┏━━
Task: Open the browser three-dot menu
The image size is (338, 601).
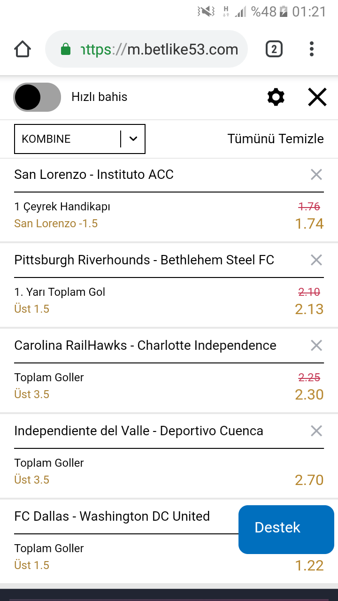Action: point(312,49)
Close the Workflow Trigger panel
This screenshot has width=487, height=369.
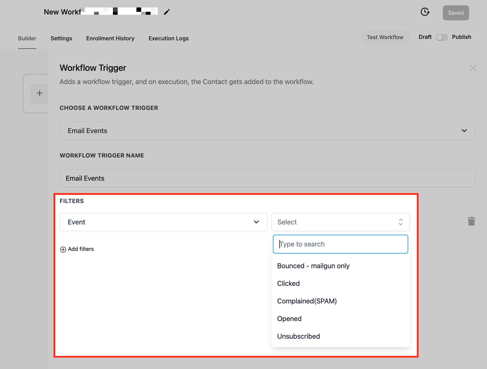(473, 68)
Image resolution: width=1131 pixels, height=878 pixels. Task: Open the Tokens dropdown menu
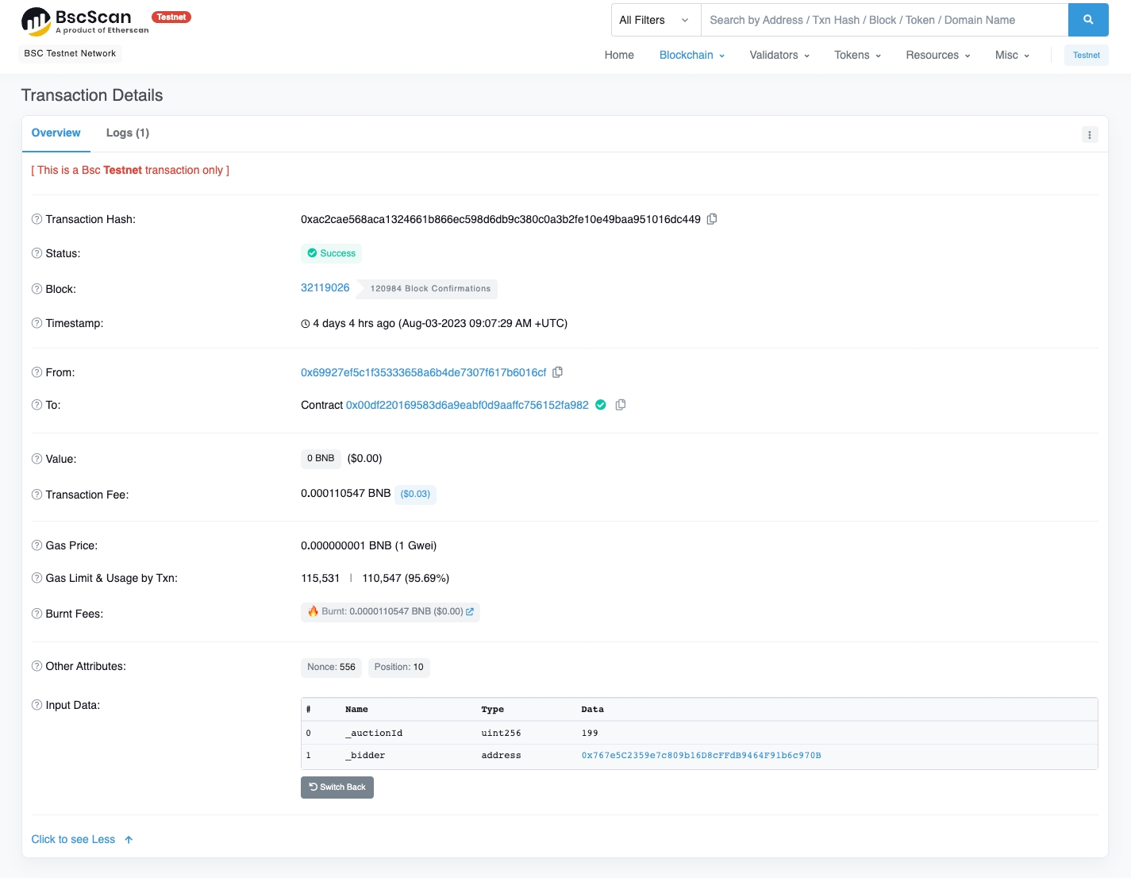[856, 55]
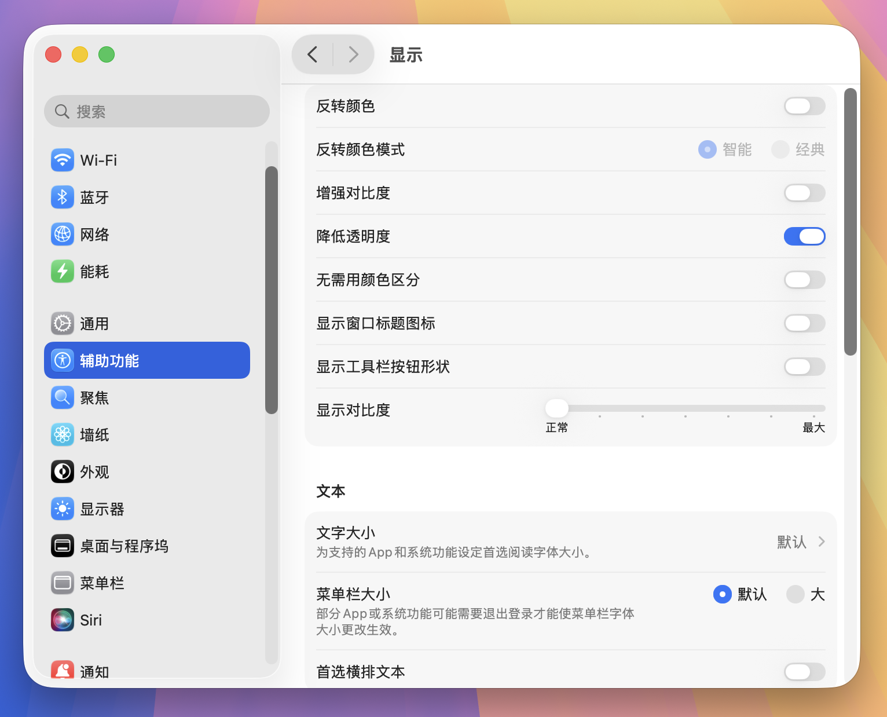Toggle Show Toolbar Button Shapes (显示工具栏按钮形状)
The height and width of the screenshot is (717, 887).
coord(804,367)
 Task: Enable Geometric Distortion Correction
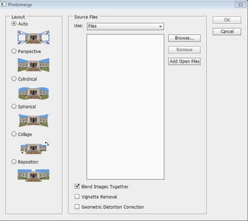point(77,207)
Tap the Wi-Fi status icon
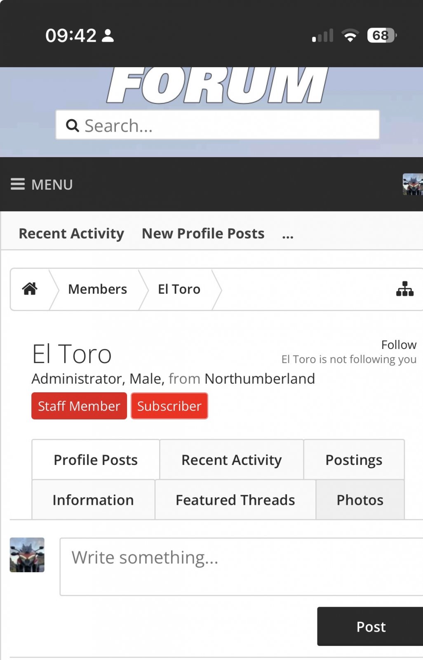Screen dimensions: 423x660 pyautogui.click(x=350, y=35)
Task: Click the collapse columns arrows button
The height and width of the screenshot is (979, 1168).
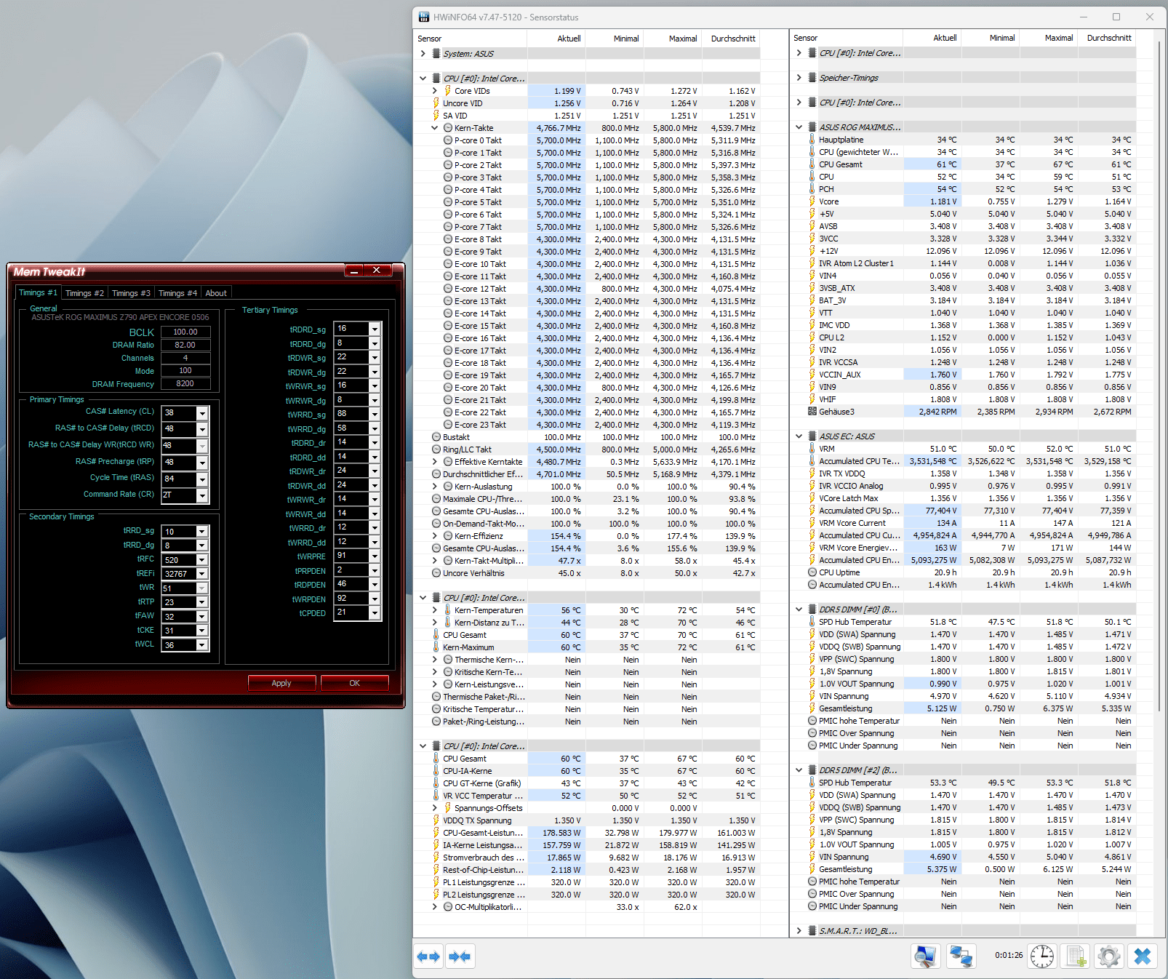Action: point(460,956)
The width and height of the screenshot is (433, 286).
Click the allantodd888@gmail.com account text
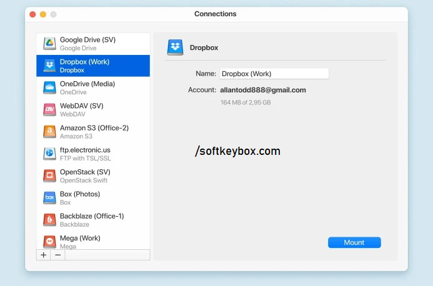pos(263,90)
┗━━
▶ _Task item_
Omit any images, then output the listing exactly.

▶ _The completed task_
Task: Open the browser three-dot menu
The image size is (338, 601).
Action: point(312,49)
Close the Workflow Trigger panel
This screenshot has width=487, height=369.
(473, 68)
Image resolution: width=1131 pixels, height=878 pixels. Task: Open the Tokens dropdown menu
[856, 55]
Toggle Show Toolbar Button Shapes (显示工具栏按钮形状)
The height and width of the screenshot is (717, 887).
coord(804,367)
 Task: Enable Geometric Distortion Correction
point(77,207)
Tap the Wi-Fi status icon
Screen dimensions: 423x660 pyautogui.click(x=350, y=35)
Task: Click the collapse columns arrows button
The height and width of the screenshot is (979, 1168).
Action: point(460,956)
The width and height of the screenshot is (433, 286).
Click the allantodd888@gmail.com account text
pos(263,90)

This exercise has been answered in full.